In addition to the festival circuit, academe represents another major diffusion channel through the teaching and scholarship of US-based African film scholars. As Adejunmobi (2016, p. 127) observes, “In the United States, one is more likely to find one scholar or two working on Africa in departments of history, anthropology, and literature (English, French, Portuguese, and Comparative Literature).” However, Adejunmobi (2016) is quick to highlight the small number of Africa scholars working in media-related departments (p. 128). Their teaching and research interests ensure a continued academic investigation of African cultural expressions, including cinema. In this regard, African directors are regularly invited to campuses and meetings of professional organisations such as the African Studies Association (ASA) and the African Literature Association (ALA) for screening and discussion of their works. For the filmmakers, invitations to US campuses and professional organisations represent recognition but also a means for promotion outside the festival circuit. Examples range from the pioneering figure Sembene Ousmane to contemporary filmmakers such as Jean-Pierre Bekolo, Jean-Marie Teno, Joseph Gaï Ramaka, Wanuri Kahiu, and Fanta Regina Nacro.

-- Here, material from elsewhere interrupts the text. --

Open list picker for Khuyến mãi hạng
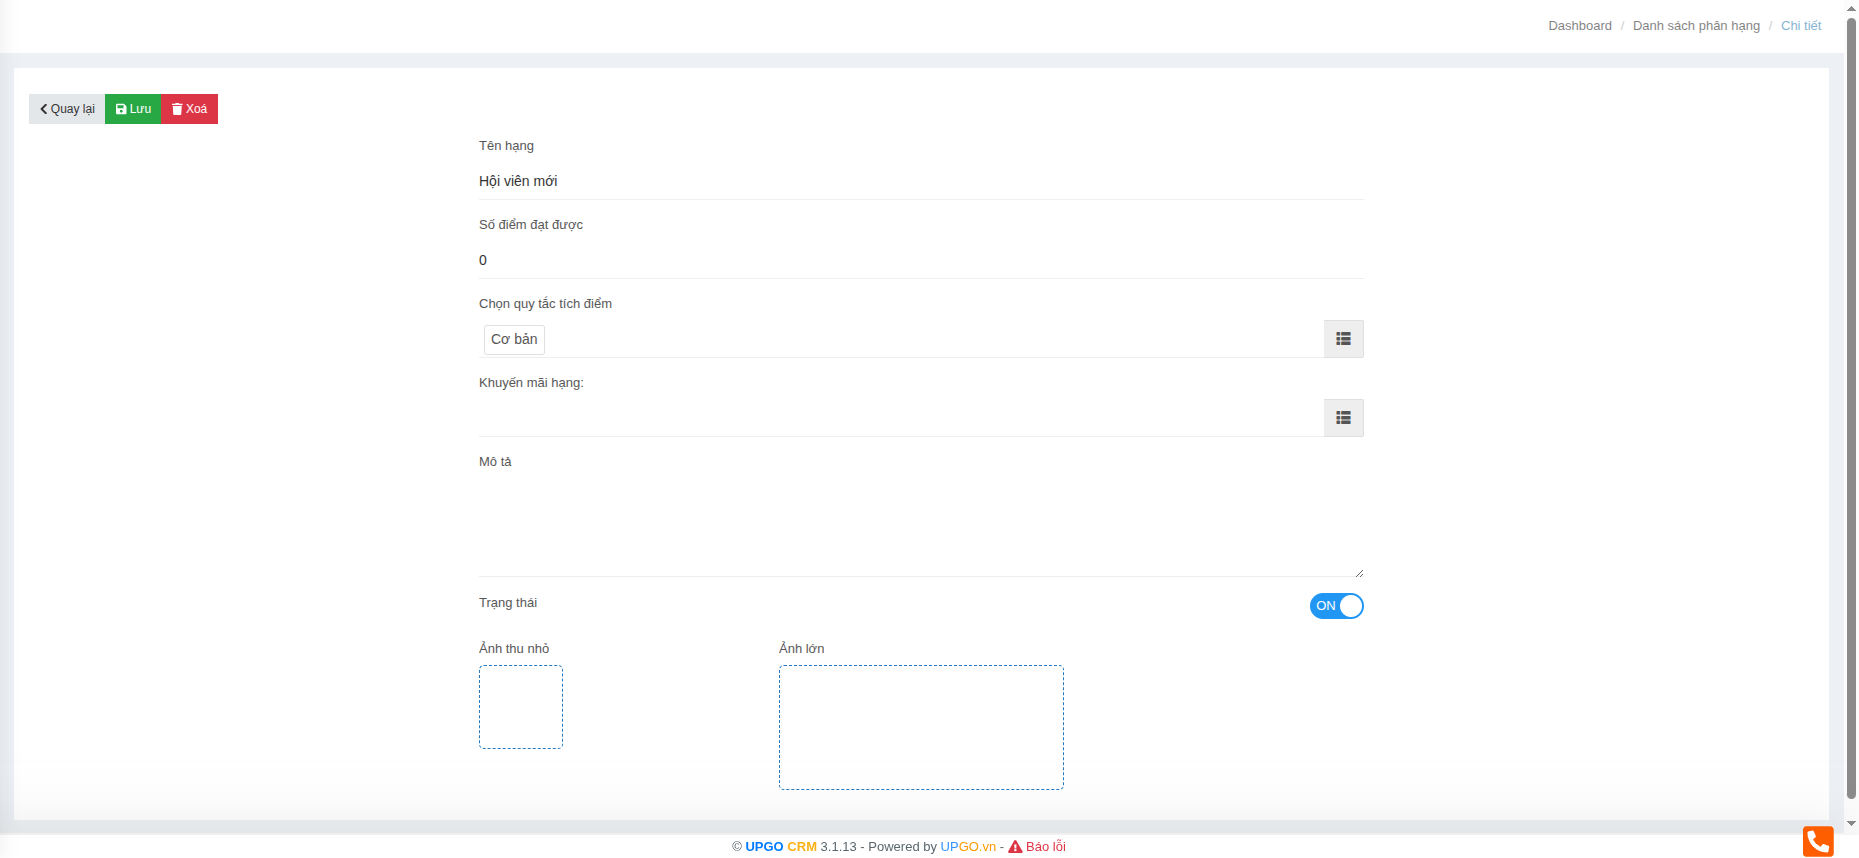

For purposes of teaching and research, scholars rely on DVD releases of African films by independent distributors, of which California Newsreel has been a main actor for a long time until recently, when its Library of African Cinema project ceased acquiring new titles. East coast independent distributors such as ArtMattan, Women Make Movies, Kino, Icarus, Milestone, and Documentary Educational Resources also have a longstanding tradition of serving the academic market by releasing African films on DVDs. However, a close examination of catalogue offerings on their websites show that each of these independent distributors acquires on average three or four African titles per year. In addition, the interests of the distributors do not always coincide with the filmmakers’, as they first tend to acquire only films that are likely to make profit while the latter would want all their productions to be made available to the largest audience in possibly different formats. Thus, an argument can be made about the limited significance of the impact of these DVD releases by academic oriented independent distributors on the larger issue of distribution facing the African cinema. Nevertheless, the role of interface played by these distributors should not be dismissed, especially in a context where the academic market is not growing fast enough and university libraries are facing budget cuts. As such, new distribution platforms and channels need to be explored to harness fully the potential spectatorship among the Black diaspora and other niches in the United States. Reaching this potential spectatorship will not only bridge the Atlantic divide between African and diasporaic audio-visual storytellers by creating opportunities of collaboration but will also expose African cinema to a much broader audience worldwide. The resulting increased visibility and integration into mainstream cinema might offer solutions to the perennial funding and distribution challenges facing Africa’s mostly independent filmmakers.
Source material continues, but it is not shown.